Alexis Pierron (1814-1878), le meilleur commentateur en France des œuvres d’Homère avec ses huit volumes (4 pour l’Iliade, 4 pour l’Odyssée) écrit, dans sa première édition en 1869 de l’Iliade, sur le vers 506 :

En effet, ὀρέγεσθαι χεῖρα, au moyen, ne peut signifier que tendre sa main, admovere SUAM manum ad os viri, et non admovere manum viri ad os (suum).

Admovere SUAM manum ad os viri veut dire : approcher SA main (de Priam) de la bouche de l’homme (d’Achille), c’est-à-dire, appliquer SA main à la bouche d’Achille, alors que, admovere manum viri ad os (suum) : approcher la main de l’homme de sa bouche (la bouche de Priam) = appliquer la main de l’homme (Achille) à la bouche de Priam. La différence entre deux interprétations n'est pas mince. Dans la seconde, c’est la main de l’homme (d’Achille) qui se meut vers le visage de Priam.

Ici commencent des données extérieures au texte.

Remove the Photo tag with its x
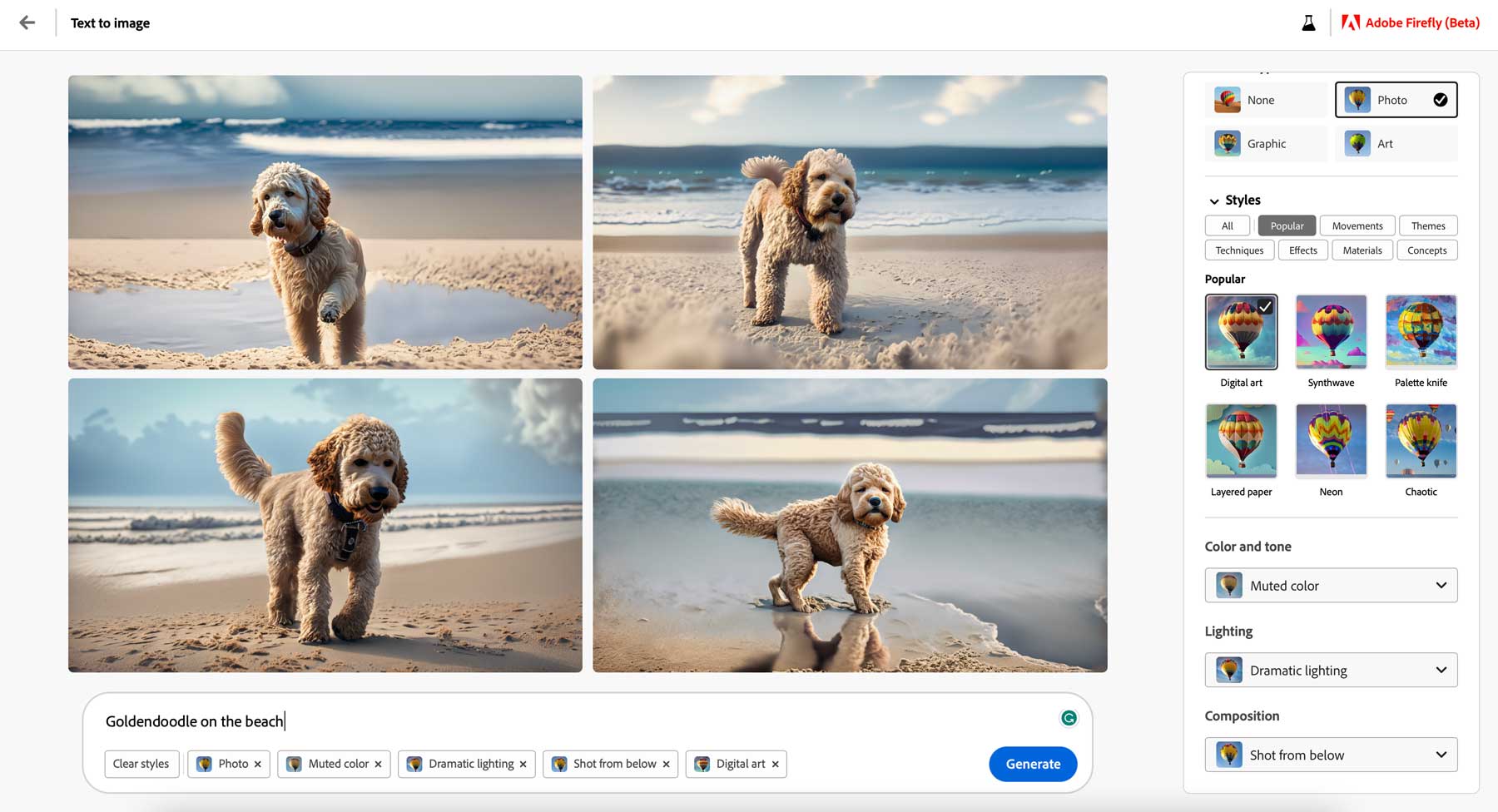Screen dimensions: 1498x812 [x=258, y=764]
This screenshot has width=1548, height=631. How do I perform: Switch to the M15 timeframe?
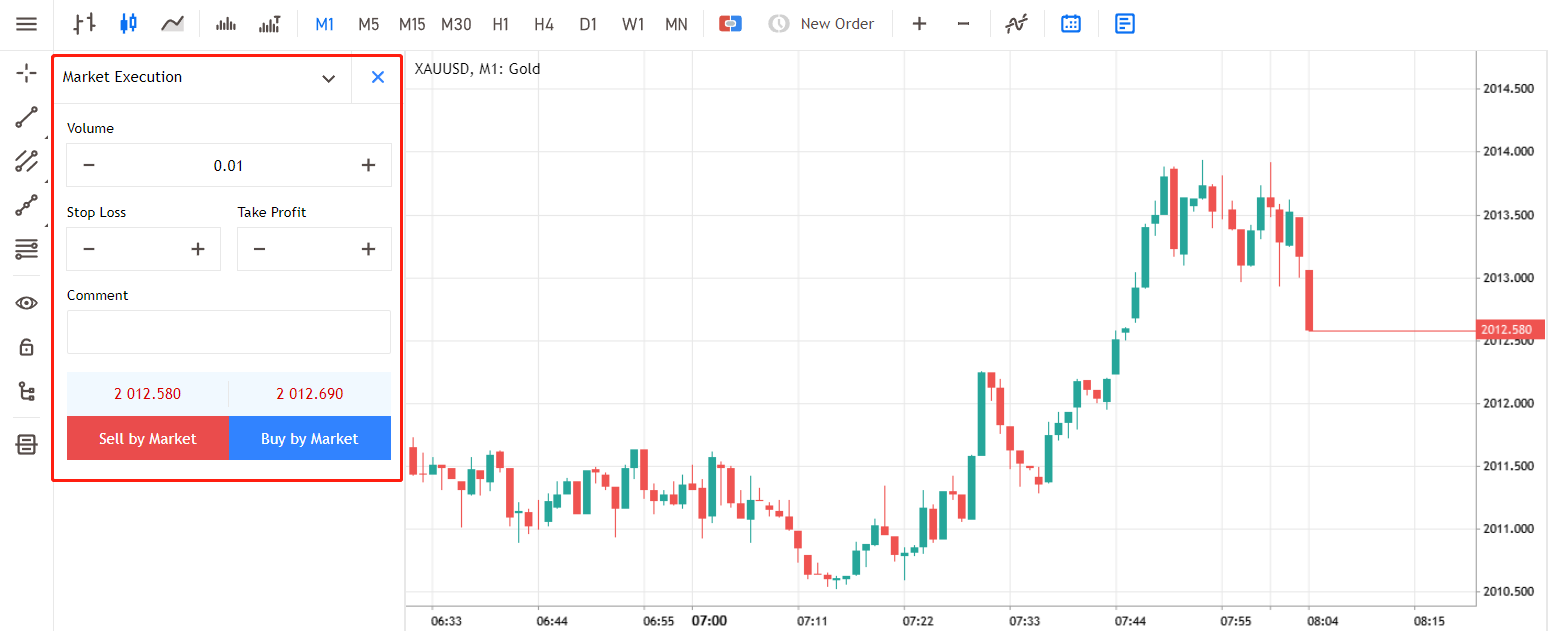[x=411, y=24]
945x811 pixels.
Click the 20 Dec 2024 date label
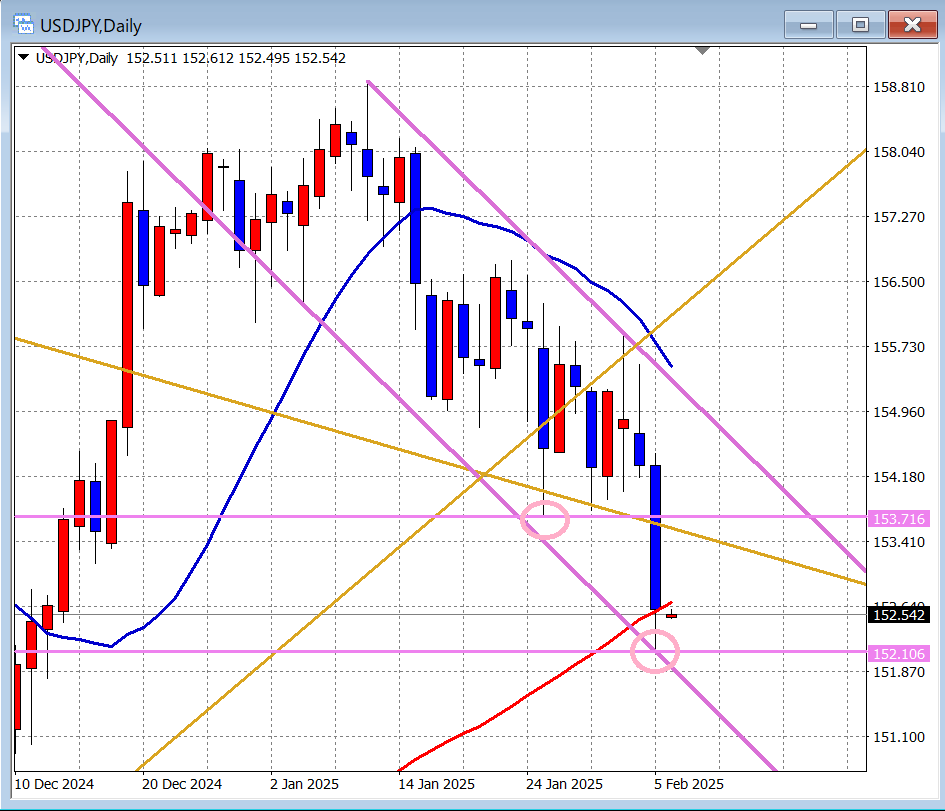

  Selon le commentaire de Pierron de 1869, la discussion des philologues, depuis Aristarque (du début du IIIe au IIe siècle avant J.-C.), semble divisée sur l’attribution de la main et de la bouche. Le commentaire de la page 477 de l’édition Pierron (1869) produit donc depuis plusieurs traductions sur le problème.

Voici quelques exemples pour le vers 507 :

1)    porter jusqu’à ma bouche la main de celui qui tua mon enfant (Mario Meunier, Albin Michel, 1956)

2)    porter à ma bouche la main du meurtrier de mon fils (Eugène Lasserre, Flammarion,1965)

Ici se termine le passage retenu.